**GIVEN TASK**
Return each line of the entries below that contains the string "pixels". Matching is case-sensitive.
--- Start of MATERIAL ---
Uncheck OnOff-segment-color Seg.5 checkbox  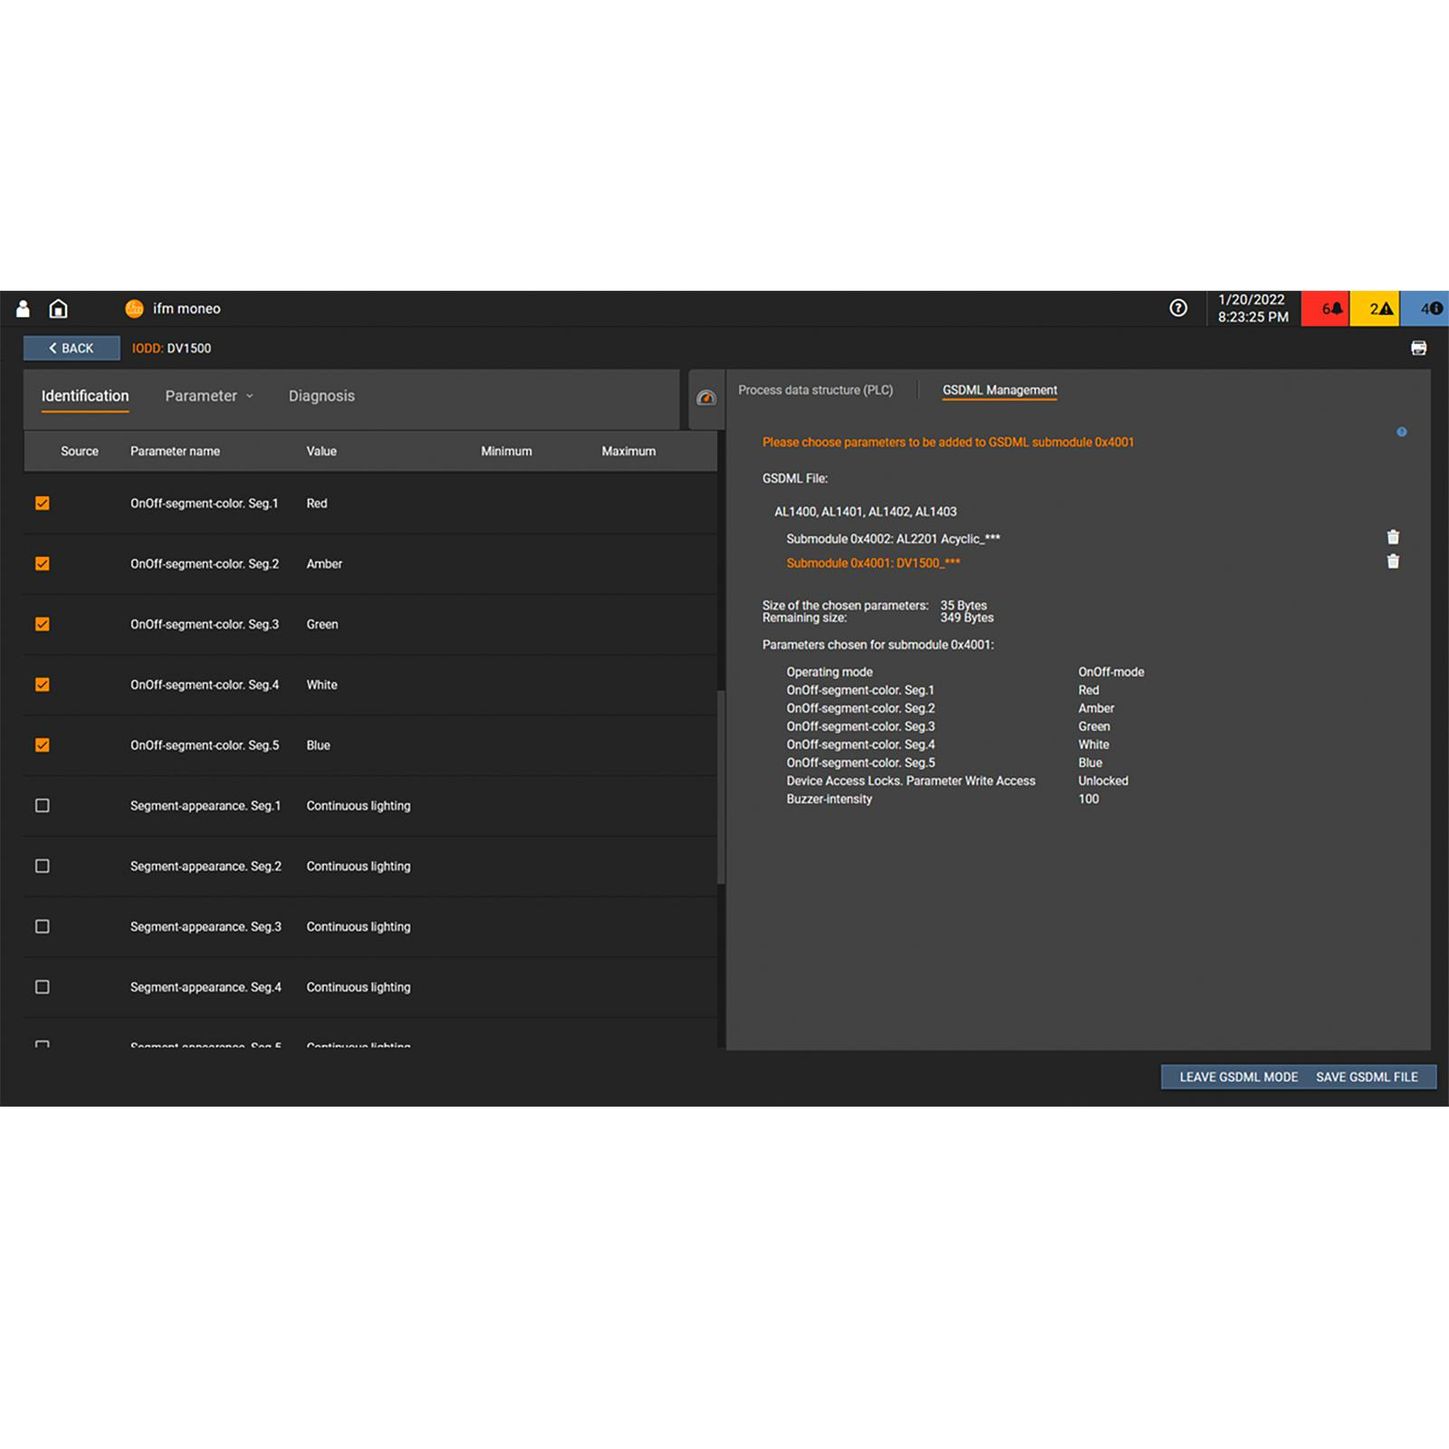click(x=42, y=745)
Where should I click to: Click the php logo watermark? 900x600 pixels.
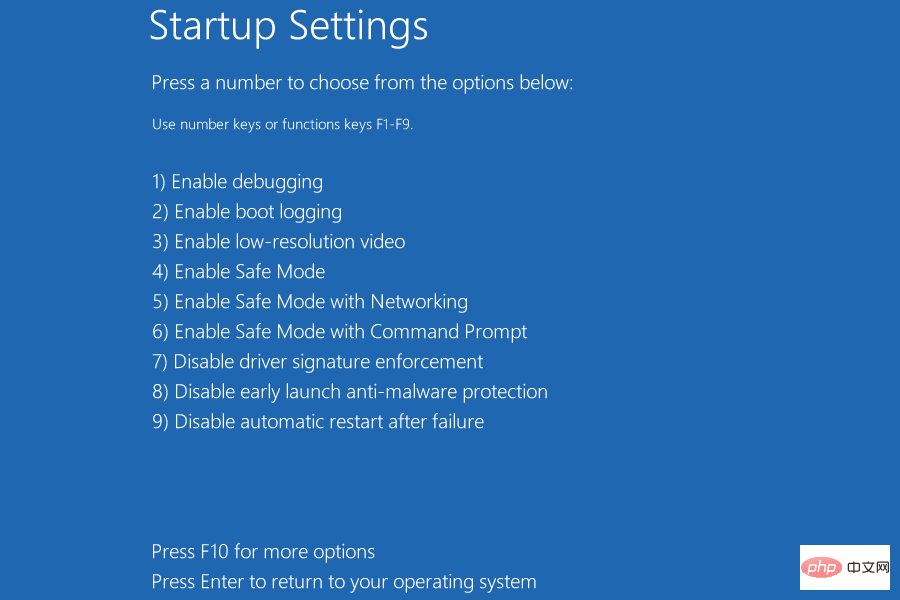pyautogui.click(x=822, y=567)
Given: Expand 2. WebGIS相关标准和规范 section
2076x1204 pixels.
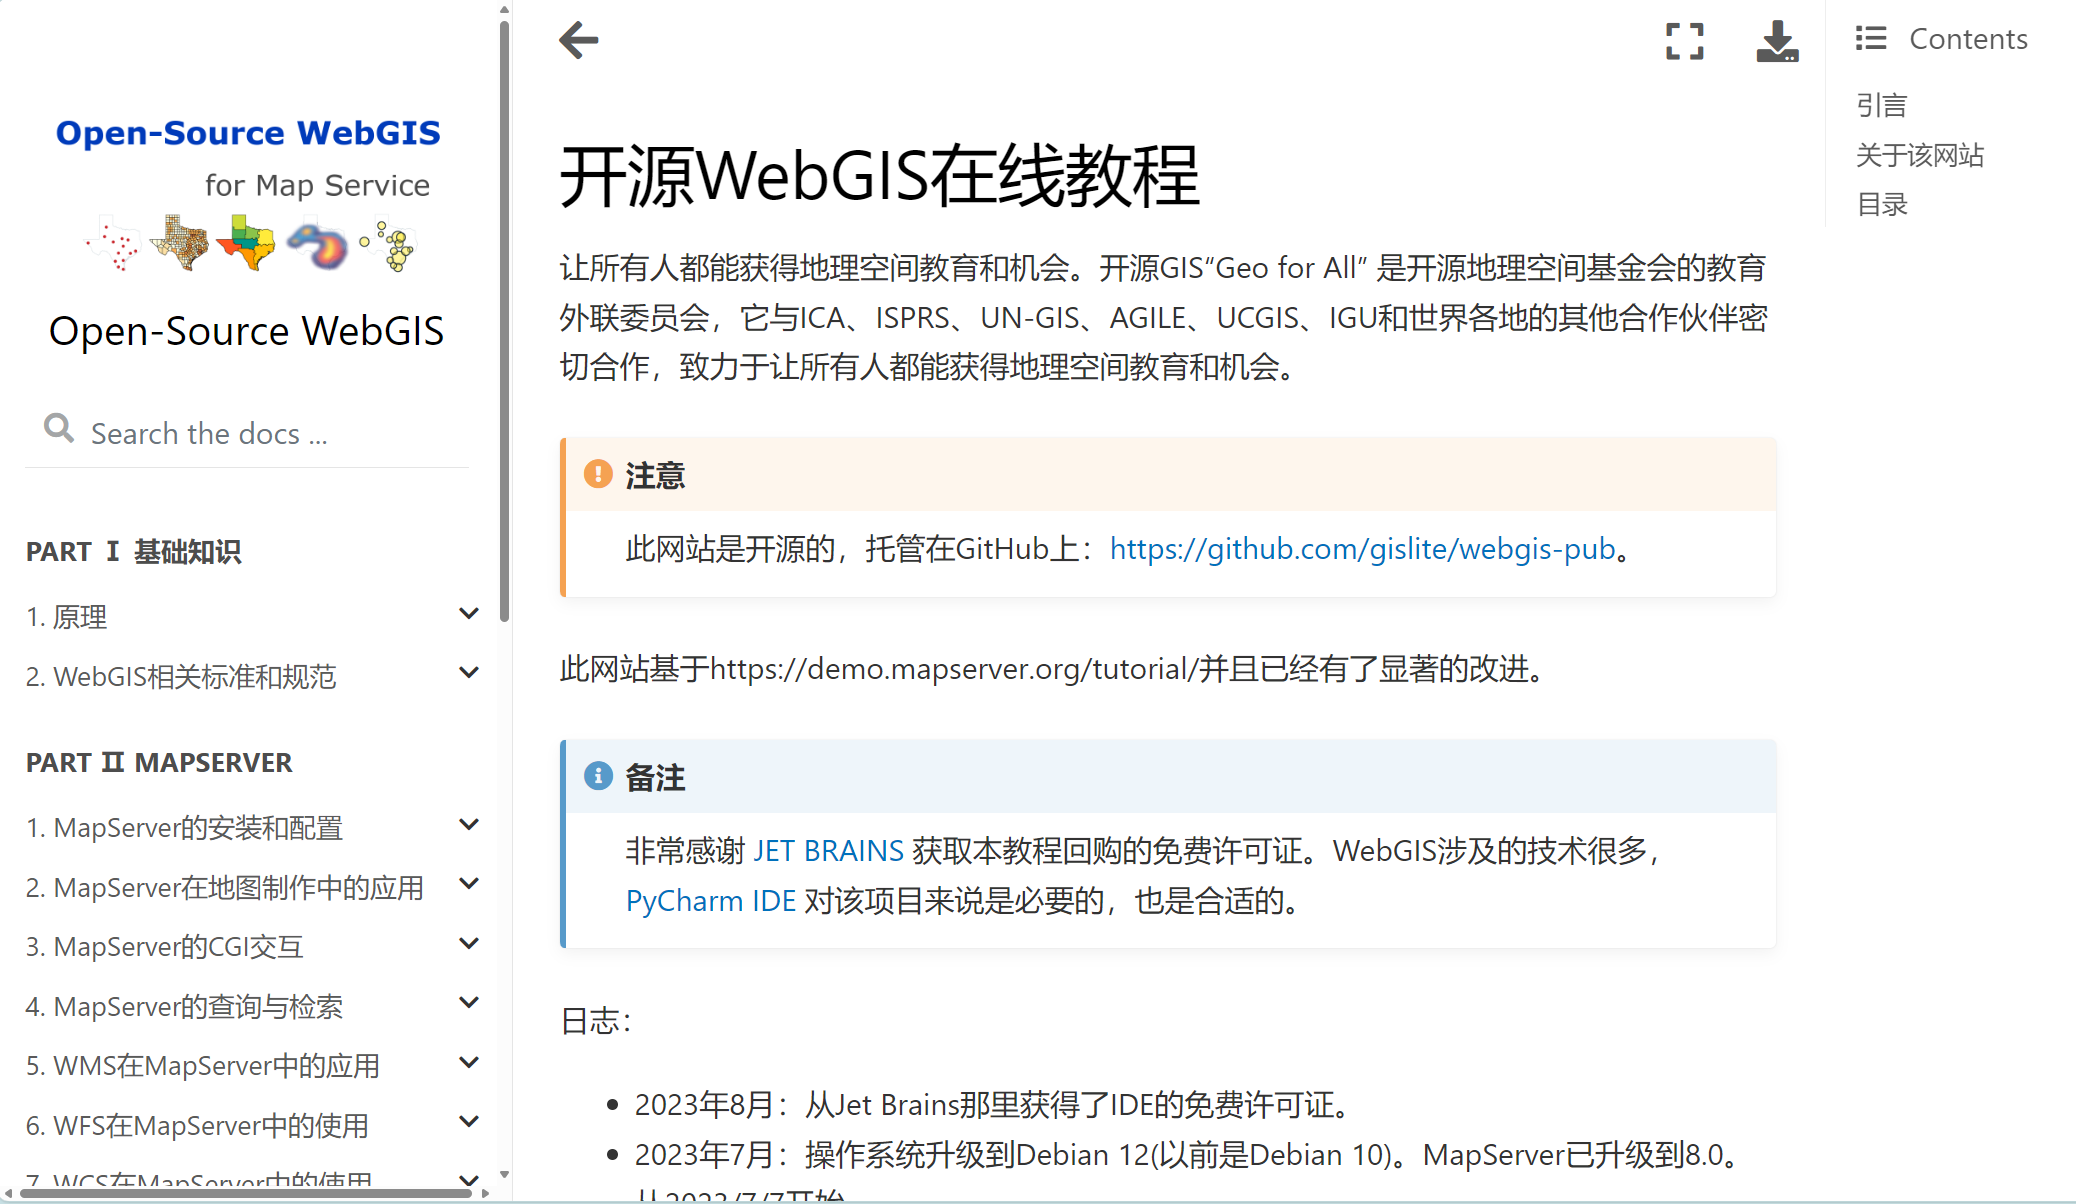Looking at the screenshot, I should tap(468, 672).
--- End of MATERIAL ---
**EXERCISE SOLUTION**
Where should I click to: Click the php logo watermark? 900x600 pixels.
2076x1204 pixels.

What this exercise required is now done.